My last post, Publishers Shorten Yourself, got me thinking about easy, low-tech ways to provide a short url for WordPress blogs.
Turns out, just 1 line of code is needed in the .htaccess file.
RewriteRule ^(d+)$ http://[YOUR-BLOG-URL]/?p=$1
Add it in just after RewriteBase
so your .htaccess looks something like this:
# BEGIN WordPress
<IfModule mod_rewrite.c>
RewriteEngine On
RewriteBase /
RewriteRule ^(d+)$ http://[YOUR-BLOG-URL]/?p=$1
RewriteCond %{REQUEST_FILENAME} !-f
RewriteCond %{REQUEST_FILENAME} !-d
RewriteRule . /index.php [L]
</IfModule>
# END WordPress
To use this short URL in your templates do one of the following:
If you want to use the same domain your blog is on, use this:
<a href="<?php echo get_option('home'); ?>/<?php the_ID(); ?>"><?php echo get_option('home'); ?>/<?php the_ID(); ?></a>
If you have a different, perhaps shorter domain, use this:
<a href="[SHORT-DOMAIN]/<?php the_ID(); ?>">[SHORT-DOMAIN]/<?php the_ID(); ?></a>
Note: You will have to add an additional redirect to the .htaccess file of SHORT-DOMAIN, but that’s not problem, because it’s very similar to the WordPress redirect we started with.

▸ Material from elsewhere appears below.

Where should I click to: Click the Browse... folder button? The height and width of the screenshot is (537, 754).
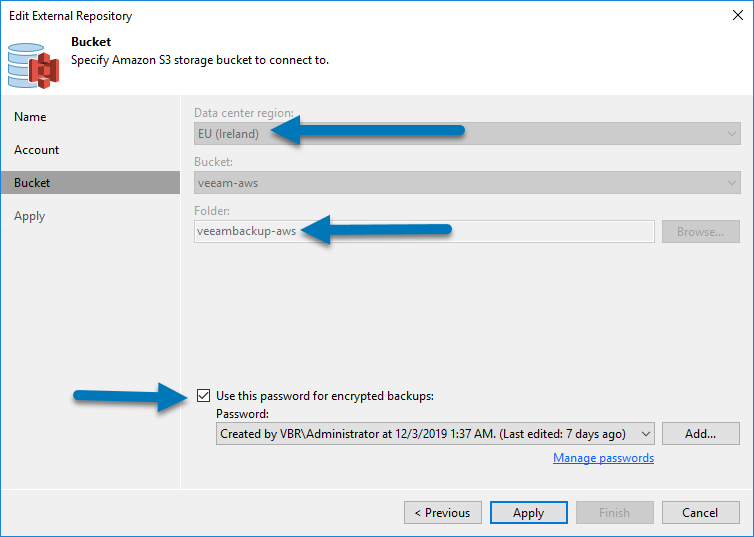point(701,232)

And like that you’ve got a short url, for every post in your WordPress blog. No more worries about whether or not a specific URL shortener will be stealing your referrers or even be around tomorrow.
Now if we could just get Twitterfeed to use the auto shortened URLs in tweets. Any ideas for that?
Nice! 🙂
But I think a standard wordpress installation is doing the redirect automatically so you don’t need to edit the .htaccess file (as http://www.[blognmame].com/?p=123 is the default for permalinks).
Andy, you’re right. This hack saves 3 characters 🙂 – and it more usable because ‘?’ and ‘=’ is only meaningful to robots.